A-levels could be scrapped in an exams overhaul after politicians and education experts warned that the inflation of top A-level grades at yesterday’s results day rendered the results “meaningless”.
The proportion of students receiving top A* and A grades has risen by almost 75 per cent since the last time conventional exams were taken in 2019, with nearly half of A-levels – 44.8 per cent – marked at an A or A* this year. The record haul is being put down to the teacher-assessed grading system.
Gavin Williamson, England’s Education Secretary, defended the system, insisting that debate about how this year’s grades have been awarded should not “undermine or question the value” of students’ results.
Bit Neil Sheldon, a former chief examiner, warned that teachers’ predictions needed some form of standardisation “in order to avoid a descent into meaninglessness through inflation”.
Robert Halfon, the Tory chairman of the education select committee, said “a hard rock cake of grade inflation” had now been baked into exam results.
There was also concern about the widening attainment gap between private and state school pupils, after 70 per cent of entries from private school pupils received at least an A, while 40 per cent received an A*.
Kate Green, the shadow education secretary, said that while students deserved to be congratulated for their hard work, “the Conservatives’ chaotic last-minute decision making has opened the door to unfairness”.
She said: “The increase in A grades is 50% higher among private schools, while black students, students on free school meals and in areas of high deprivation, are being increasingly out-performed by their more advantaged peers.”

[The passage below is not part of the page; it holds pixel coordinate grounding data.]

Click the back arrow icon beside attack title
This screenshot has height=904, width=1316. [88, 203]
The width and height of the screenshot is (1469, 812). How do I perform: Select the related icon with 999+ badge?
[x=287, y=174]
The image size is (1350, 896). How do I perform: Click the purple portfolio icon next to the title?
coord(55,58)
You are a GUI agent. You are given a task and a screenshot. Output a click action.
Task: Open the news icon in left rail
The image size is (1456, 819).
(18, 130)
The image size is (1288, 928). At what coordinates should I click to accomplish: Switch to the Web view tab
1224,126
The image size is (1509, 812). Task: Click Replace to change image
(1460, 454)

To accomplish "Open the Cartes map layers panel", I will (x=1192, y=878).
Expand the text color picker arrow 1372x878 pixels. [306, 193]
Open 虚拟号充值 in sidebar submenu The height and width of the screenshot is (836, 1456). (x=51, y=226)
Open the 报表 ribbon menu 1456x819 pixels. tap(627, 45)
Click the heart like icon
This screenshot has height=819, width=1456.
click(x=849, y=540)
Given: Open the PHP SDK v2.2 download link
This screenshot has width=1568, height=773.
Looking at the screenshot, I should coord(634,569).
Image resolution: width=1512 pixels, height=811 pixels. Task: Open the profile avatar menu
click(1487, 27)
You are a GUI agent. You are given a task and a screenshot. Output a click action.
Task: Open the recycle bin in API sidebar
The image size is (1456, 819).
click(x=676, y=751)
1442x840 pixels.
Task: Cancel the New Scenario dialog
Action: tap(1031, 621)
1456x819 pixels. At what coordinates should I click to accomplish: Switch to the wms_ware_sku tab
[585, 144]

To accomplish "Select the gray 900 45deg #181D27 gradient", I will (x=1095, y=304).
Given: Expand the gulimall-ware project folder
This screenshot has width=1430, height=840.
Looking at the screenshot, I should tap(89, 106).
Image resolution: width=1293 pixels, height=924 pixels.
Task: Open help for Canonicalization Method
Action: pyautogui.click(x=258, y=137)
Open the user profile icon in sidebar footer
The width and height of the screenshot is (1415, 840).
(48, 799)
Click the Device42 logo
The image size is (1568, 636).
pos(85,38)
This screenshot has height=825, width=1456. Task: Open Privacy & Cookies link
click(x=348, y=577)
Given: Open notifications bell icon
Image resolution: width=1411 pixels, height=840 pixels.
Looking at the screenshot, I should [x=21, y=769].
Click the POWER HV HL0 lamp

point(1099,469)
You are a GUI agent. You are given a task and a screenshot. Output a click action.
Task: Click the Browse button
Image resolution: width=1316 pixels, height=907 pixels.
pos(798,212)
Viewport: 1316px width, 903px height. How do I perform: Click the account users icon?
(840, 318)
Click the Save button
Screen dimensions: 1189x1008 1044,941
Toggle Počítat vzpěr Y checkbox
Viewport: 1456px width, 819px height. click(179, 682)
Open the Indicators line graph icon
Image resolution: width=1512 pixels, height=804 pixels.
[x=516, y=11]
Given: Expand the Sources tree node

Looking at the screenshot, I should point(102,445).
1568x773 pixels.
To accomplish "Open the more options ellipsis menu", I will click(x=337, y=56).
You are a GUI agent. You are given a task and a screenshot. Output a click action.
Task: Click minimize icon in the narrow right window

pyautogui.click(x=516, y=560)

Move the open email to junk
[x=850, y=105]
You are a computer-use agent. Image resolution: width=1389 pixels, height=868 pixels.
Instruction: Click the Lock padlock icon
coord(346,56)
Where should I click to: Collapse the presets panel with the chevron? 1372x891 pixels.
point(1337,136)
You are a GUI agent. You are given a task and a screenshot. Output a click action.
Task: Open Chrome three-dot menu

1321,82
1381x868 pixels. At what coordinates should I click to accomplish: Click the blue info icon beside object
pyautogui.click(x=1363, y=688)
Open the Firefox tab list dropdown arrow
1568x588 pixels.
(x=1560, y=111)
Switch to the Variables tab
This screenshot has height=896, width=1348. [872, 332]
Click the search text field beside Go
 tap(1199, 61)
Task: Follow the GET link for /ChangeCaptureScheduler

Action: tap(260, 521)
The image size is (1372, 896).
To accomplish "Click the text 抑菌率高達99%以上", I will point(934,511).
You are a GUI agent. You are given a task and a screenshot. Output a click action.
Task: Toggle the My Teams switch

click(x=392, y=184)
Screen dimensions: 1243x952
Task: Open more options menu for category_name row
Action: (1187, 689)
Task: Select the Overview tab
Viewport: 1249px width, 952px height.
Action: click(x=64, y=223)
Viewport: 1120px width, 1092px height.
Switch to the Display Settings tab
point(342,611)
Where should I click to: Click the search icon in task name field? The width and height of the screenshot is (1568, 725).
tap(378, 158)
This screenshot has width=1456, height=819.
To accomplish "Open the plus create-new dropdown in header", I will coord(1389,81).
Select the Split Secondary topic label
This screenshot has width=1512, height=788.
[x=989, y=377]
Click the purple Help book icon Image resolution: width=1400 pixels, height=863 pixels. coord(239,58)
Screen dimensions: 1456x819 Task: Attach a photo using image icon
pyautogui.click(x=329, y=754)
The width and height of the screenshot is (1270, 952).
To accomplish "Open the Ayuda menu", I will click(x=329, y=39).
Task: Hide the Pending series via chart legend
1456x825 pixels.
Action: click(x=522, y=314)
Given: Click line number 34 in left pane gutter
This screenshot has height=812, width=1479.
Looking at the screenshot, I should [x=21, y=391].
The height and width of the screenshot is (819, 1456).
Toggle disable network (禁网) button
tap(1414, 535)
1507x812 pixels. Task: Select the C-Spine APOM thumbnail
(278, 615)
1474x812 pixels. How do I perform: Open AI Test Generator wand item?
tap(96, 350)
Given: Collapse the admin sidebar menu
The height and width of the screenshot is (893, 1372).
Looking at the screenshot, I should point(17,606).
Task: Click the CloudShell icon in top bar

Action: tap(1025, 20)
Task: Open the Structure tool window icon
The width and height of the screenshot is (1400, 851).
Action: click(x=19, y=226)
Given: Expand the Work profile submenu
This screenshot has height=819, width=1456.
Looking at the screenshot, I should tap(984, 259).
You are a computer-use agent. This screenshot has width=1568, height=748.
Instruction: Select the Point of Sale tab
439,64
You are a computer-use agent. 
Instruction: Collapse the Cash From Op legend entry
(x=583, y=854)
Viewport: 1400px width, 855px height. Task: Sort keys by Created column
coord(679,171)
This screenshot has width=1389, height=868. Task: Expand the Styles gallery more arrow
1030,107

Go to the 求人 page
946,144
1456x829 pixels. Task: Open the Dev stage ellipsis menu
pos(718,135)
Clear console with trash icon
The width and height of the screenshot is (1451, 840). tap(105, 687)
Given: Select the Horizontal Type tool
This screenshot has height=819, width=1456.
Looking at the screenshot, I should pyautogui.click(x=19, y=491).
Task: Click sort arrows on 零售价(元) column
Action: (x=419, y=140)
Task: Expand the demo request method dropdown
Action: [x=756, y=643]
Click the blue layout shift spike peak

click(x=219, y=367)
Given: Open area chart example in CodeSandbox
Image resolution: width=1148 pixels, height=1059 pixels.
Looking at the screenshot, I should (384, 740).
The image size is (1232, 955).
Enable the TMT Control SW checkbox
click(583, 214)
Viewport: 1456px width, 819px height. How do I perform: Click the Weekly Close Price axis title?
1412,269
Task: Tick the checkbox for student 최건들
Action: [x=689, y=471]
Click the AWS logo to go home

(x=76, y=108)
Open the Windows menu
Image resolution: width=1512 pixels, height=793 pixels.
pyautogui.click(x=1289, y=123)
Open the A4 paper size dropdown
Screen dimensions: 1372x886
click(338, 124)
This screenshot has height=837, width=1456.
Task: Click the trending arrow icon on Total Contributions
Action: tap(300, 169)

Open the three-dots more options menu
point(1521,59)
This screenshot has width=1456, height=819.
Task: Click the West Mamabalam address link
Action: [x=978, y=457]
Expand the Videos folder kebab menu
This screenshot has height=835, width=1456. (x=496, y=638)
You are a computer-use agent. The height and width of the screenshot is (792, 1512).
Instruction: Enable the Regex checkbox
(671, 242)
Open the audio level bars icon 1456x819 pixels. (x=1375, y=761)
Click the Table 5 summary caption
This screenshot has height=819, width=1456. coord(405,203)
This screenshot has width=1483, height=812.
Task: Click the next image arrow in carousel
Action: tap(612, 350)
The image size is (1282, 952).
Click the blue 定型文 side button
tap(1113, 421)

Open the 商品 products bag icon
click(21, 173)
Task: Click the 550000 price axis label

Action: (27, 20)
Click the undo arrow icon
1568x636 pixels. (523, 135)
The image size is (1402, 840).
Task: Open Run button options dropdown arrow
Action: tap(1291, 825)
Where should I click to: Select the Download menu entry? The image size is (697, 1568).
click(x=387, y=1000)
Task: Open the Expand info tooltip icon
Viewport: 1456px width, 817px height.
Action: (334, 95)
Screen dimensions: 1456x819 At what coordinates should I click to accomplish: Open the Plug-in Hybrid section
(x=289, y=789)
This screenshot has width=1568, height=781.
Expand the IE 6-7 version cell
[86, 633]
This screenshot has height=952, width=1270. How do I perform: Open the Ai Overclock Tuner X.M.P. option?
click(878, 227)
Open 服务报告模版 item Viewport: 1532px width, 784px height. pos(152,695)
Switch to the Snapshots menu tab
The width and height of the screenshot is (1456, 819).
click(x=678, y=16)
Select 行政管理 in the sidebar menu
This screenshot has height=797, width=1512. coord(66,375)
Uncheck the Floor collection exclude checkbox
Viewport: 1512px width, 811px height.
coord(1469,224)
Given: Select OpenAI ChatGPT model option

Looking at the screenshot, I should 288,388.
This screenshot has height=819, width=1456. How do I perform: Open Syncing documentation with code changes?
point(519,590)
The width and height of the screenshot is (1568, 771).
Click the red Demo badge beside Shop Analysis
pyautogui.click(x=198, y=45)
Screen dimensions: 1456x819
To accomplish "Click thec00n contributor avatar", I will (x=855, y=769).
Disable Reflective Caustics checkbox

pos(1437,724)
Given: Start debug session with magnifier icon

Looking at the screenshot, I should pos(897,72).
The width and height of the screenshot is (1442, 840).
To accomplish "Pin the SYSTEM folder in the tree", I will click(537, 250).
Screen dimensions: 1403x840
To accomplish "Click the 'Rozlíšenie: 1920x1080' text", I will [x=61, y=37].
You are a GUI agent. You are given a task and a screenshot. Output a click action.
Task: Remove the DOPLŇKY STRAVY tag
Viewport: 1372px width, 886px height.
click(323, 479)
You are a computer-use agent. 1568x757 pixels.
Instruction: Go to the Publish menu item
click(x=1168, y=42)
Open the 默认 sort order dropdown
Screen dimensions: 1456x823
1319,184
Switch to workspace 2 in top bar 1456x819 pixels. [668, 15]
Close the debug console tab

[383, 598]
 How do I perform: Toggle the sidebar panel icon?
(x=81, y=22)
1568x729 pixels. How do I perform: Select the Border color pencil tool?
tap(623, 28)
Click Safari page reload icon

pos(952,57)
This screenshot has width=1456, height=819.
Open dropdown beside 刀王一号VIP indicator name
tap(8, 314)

According to The Telegraph, one of the options under consideration by the Department for Education (DfE) is the replacement of alphabetical A to E grades with the grading system of 9 to 1 used in GCSEs.
Robert Halfon said that A-levels should be replaced with the international baccalaureate to “ensure a new gold standard in post-16 qualifications.”
The government is also looking at reducing the proportion of students allowed the top grades gradually from year to year until the pre-pandemic 2019 baseline is restored, according to The i.
Under this system, the government would tackle grade inflation over a period of years rather than solve it rapidly with a “sudden shock to the system”.
There are also reports that the PM wants the equalities minister Kemi Badenoch to replace Williamson as Education Secretary at the next reshuffle, which could take place early next year.